Another way to prevent WordPress XSS attacks is by adding an HTTP header. In order to add an HTTP security header, open up the functions.php file and add the following codes. We will be adding the X-XSS-Protection to prevent cross-site scripting attacks and the X-Content-Type-option header from preventing MIME type sniffing.

header('X-XSS-Protection: 1; mode=block');
header('X-Content-Type-Options: nosniff');

6. Web Application Firewall

A web application firewall can also help you to prevent WordPress XSS attacks. As most of the WAFs do block and issue alerts whenever a suspected XSS injection was attempted. A few of the leading WAFs are from Wordfence, Sucuri, and Cloudflare. A security plugin with a WAF is always a good security addition to your WordPress website.

7. Keep everything updated

We all know that no code is perfect. There are going to be issues and patches to fix them. So, keep everything up to date. This includes your plugins, and themes apart from updating WordPress.

Keeping everything updated ensures new features and negates any security vulnerabilities that could arise.

Wrapping Up

Protecting against WordPress XSS attacks is not that difficult, provided you have taken the right measures.
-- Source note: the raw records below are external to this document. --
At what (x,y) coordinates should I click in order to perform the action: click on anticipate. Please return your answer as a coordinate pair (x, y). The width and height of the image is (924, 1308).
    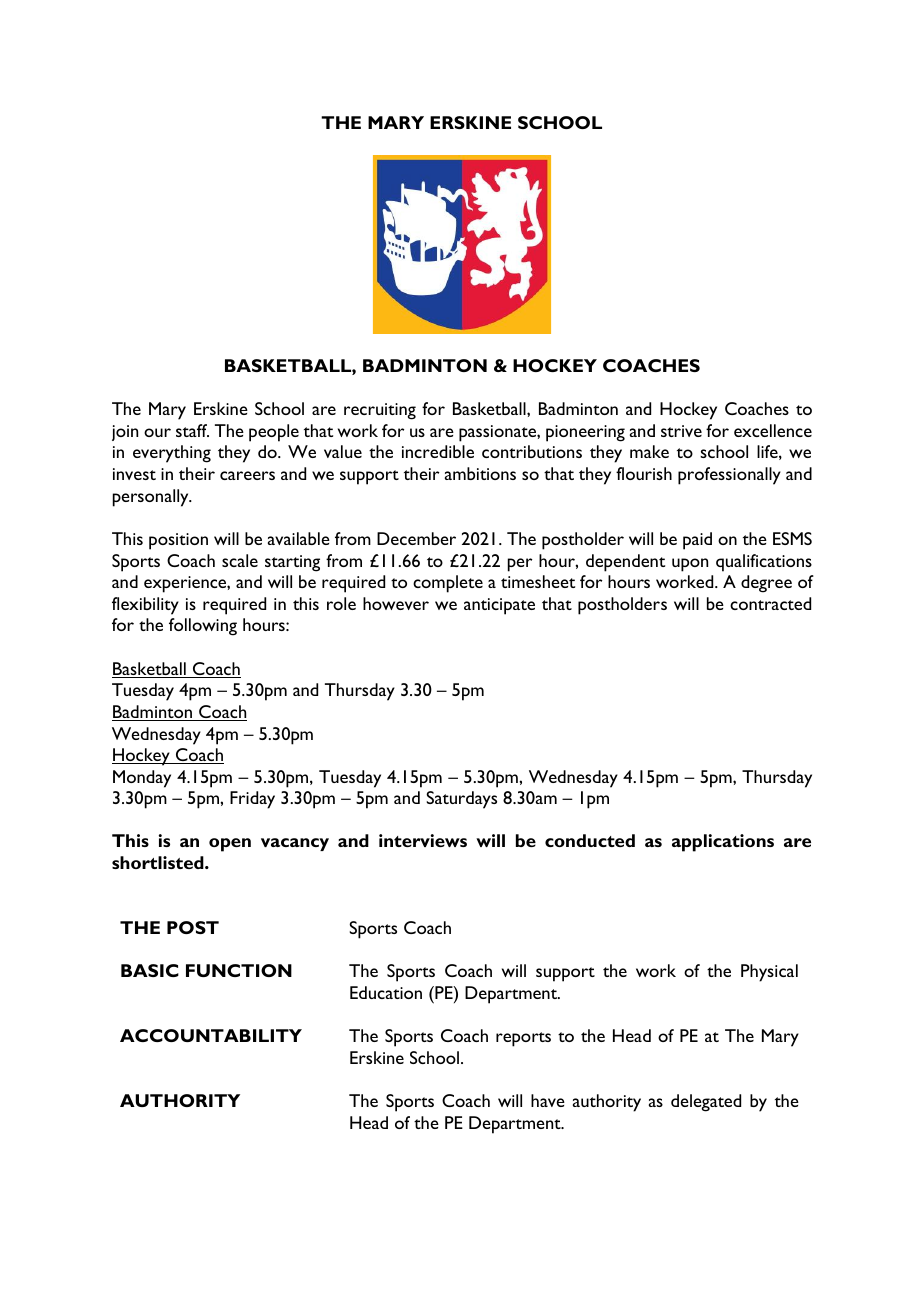
    Looking at the image, I should click on (499, 606).
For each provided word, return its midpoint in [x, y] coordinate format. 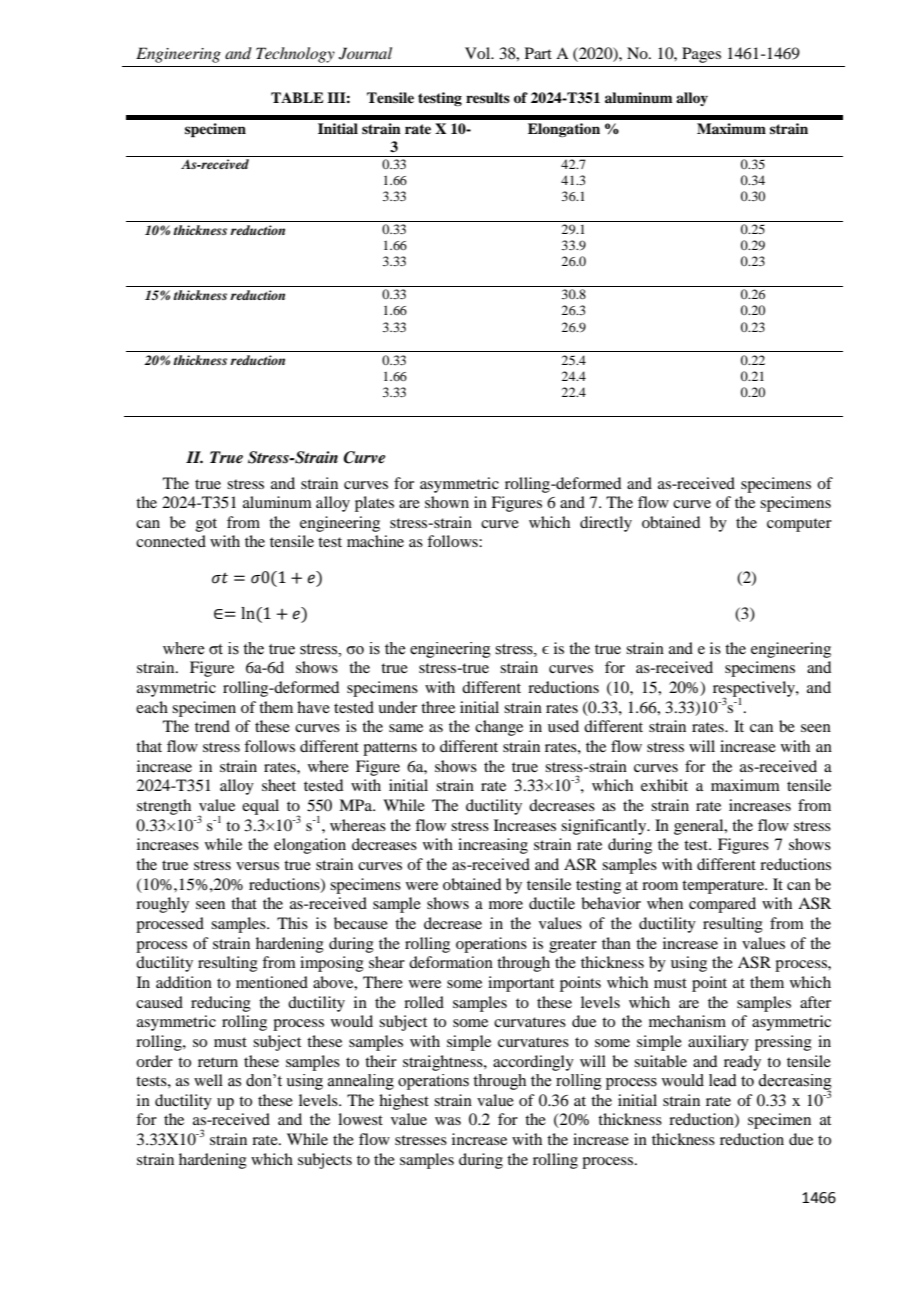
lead [723, 1080]
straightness [444, 1063]
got [206, 525]
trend [212, 726]
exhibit [664, 785]
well [208, 1080]
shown [447, 502]
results [488, 97]
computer [799, 525]
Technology [295, 55]
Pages [701, 55]
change [499, 728]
By following the above mentioned guidelines, you can safely set up a fortress against cross-site scripting attacks.

Some Commonly Asked Questions About XSS Attacks

1. Is WordPress Vulnerable to XSS?

WordPress is vulnerable to XSS. Security vulnerabilities in plugins, and themes and not validating user inputs can lead to WordPress XSS attacks.

2. What are the consequences of WordPress cross-site scripting attacks?

A successful WordPress cross-site scripting attack can lead to session hijacking. The attacker can impersonate the victim user, complete tasks, and lead to drive-by downloads.

3. How WordPress XSS attacks can be prevented?

XSS can be prevented by being proactive. Update everything to receive the security patches, use a WAF, validate, sanitize and escape the data to make sure the malicious code won’t be executed, and also make use of the content security policy.

4. Does SSL encryption prevent XSS?

SSL certificates or HTTPS doesn’t protect a WordPress website from XSS attacks.

5. What are the three types of XSS attacks?

The three types of XSS attacks are-  Stored XSS attacks, Reflected XSS attacks, and DOM-based XSS attacks.